Лучше понаблюдать за ночными поездами. За людьми, спящими в купе второго класса. Приклеившимися к окнам, обложившимися соками и бутербродами на дорогу. Пассажиры прикрывали лица пыльными занавесками купе и надеялись, что, пока они спят, никто не стибрит их чемоданы. Поезд стоял на перроне, истекая смазкой под колесами. На путях валялись бычки и пластиковые бутылки. Два использованных презерватива. Зачем люди занимаются этим в поезде, а то и прямо на перроне? Если уж им так приспичило, то почему еще помнят о необходимости предохраняться? А если собака съест такой мусор и его придется у нее из пасти доставать? Боже! Фу-у-у! Только откуда взяться собаке на путях, разве что дикая какая со стаей других волкодавов или бульдогов? Пуделечка или крысоловки среди них не увидишь. Мне хотелось бы иметь собаку, нет, пожалуй, как-нибудь обойдусь, а то если съест какую-нибудь гадость, этим и срыгнет. Хотелось бы иметь рыбок, они не воняют. Хотелось бы иметь много хорошеньких шариковых ручек и карандашей. Нет, лучше хороший лом и кастет. Или… нет, да и откуда взять столько денег, и кто бы все это мне купил. Не сама же я себе.
Марыся подошла к дежурному по перрону, который стоял какой-то пришибленный и курил втихаря, выпуская дым. Хоть возле него подышать табачком. Понятное дело, такой не угостит девочку сигареткой, а то и вообще охрану вызовет.
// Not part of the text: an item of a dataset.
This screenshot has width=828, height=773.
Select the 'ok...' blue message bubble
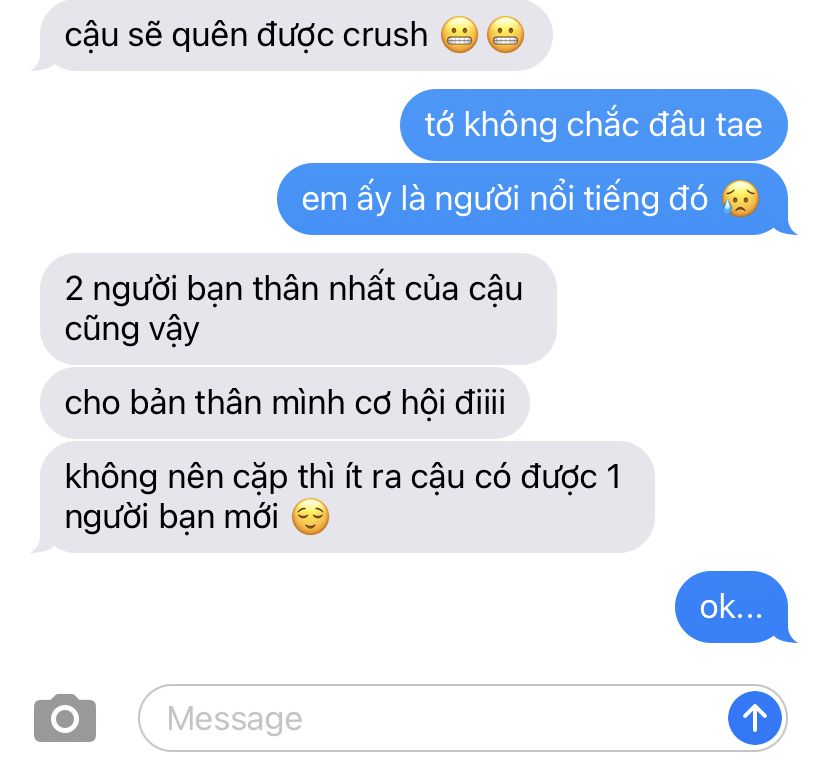(732, 607)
Раз видела, как охранники бомжиков пинали. А те свернулись калачиком, как младенцы, даже не дрогнули. Так и гнали их пинками с начала перрона в самый его конец. Со всеми их пожитками, увязанными в тюки, разложенными по пластиковым пакетам без ручек, набитыми неизвестно чем с помойки. Так и перенесли их всех со всем их скарбом на армейских ботинках. А они ничего. Даже не пикнули. А что тут сделаешь.
Известно, что в их жизни ничего не произойдет. Даже очередной Цыбульский [47]не попадет под поезд, самое большее — фанаты поломают скамейки в зале ожидания, и им не на чем будет спать.
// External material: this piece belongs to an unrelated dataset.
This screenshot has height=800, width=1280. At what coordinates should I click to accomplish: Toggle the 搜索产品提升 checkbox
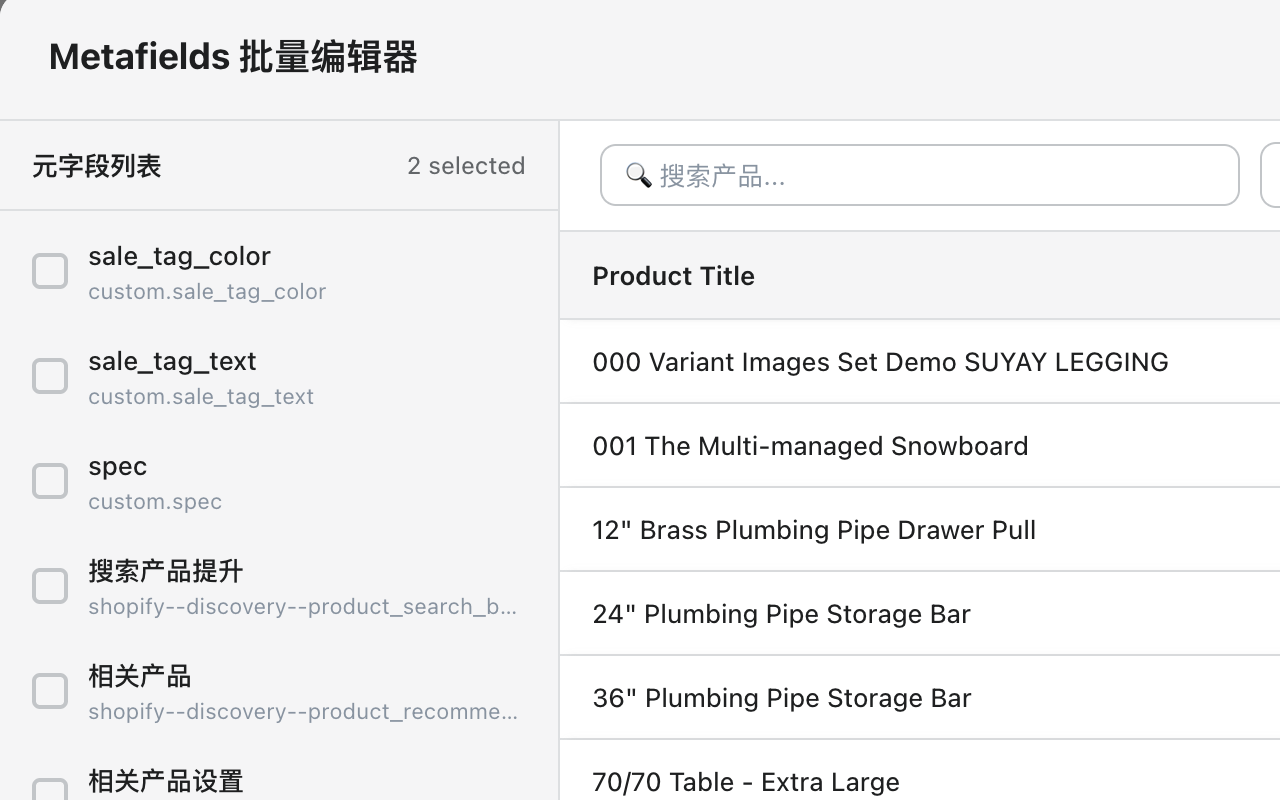[x=50, y=586]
Марыся тупо глядела на стоящий напротив нее поезд и вовсе не мечтала о дальних путешествиях. Зачем люди уезжают, например, в отпуск, ездят за границу? Она сама была только два раза на море с родителями, и вовсе ее не тянуло в дальние страны. Везде такая же безнадега, так что не стоит столько мучиться в душном поезде. Даже в будоражащем воображение самолете нечего искать. Скука.
Лучше остаться в Варшаве. Здесь столько неинтересных мест, трудно все посетить за короткое время. Улицы, переулки, странные магазины и разрушенные дома. Или целые километры новостроек. Вот где прекрасно живется.
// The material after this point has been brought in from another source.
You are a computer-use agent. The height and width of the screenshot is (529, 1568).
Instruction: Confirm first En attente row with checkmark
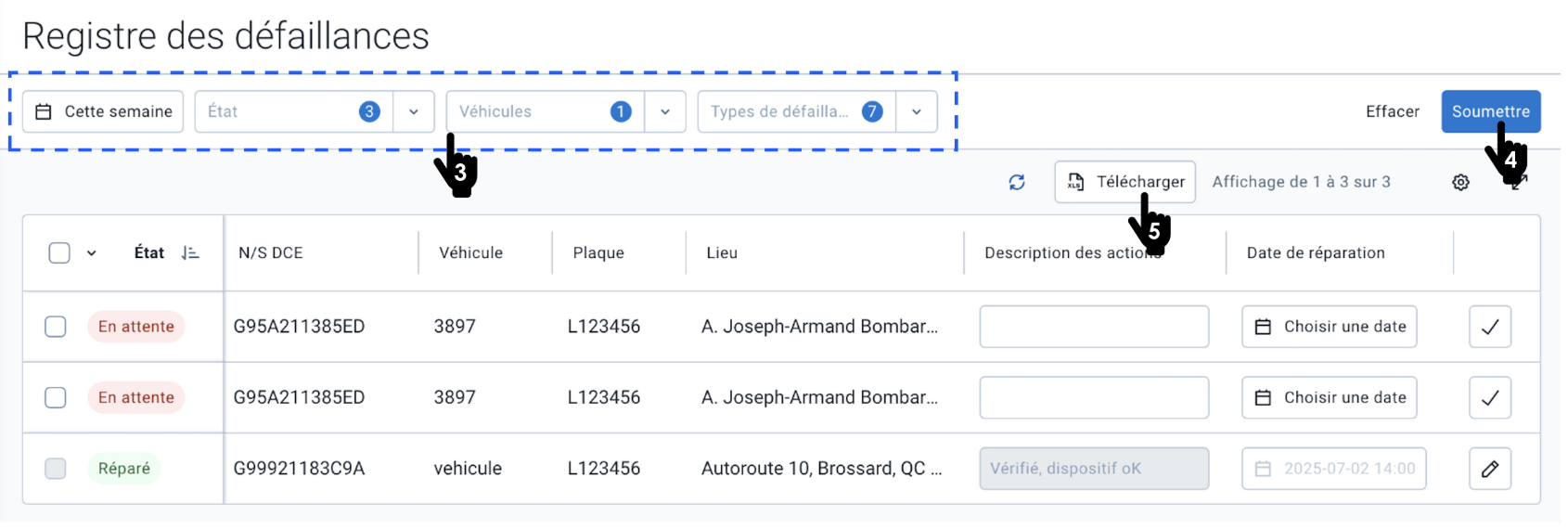point(1490,327)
И Марыся со все большим презрением смотрела на замученных пассажиров, намылившихся невесть куда и зачем. А потом вдруг, неизвестно почему, когда кондуктор свистнул, а поезд потихоньку тронулся, вскочила в вагон. Короткий внезапный импульс. Поехали.
Но когда она широко открытыми от возбуждения глазами увидела название следующей станции — «Центральный вокзал», — вышла из поезда и поднялась наверх по эскалатору. Вышла на поверхность. Наружу. В город.
Рядом Дворец культуры светил красным неоном со своей макушки, как бы приглашая самоубийц. На школьной экскурсии гид сказал, что если бы кто родился в одном из залов этого молоха и каждый новый день своей жизни проводил в новом зале, то пробыл бы там девять лет. Это почти столько же, сколько было ей. Только зачем там жить, если у тебя есть своя постель на Охоте, рядом твоя школа, магазины, автобусы. А может, все-таки стоит иметь такую базу в центре города. В летних лагерях, когда все обмениваются адресами в конце смены, чтобы не написать потом никому открытки, она могла бы продиктовать: Дво-рец куль-ту-ры. Самый большой в мире, как ракета какая.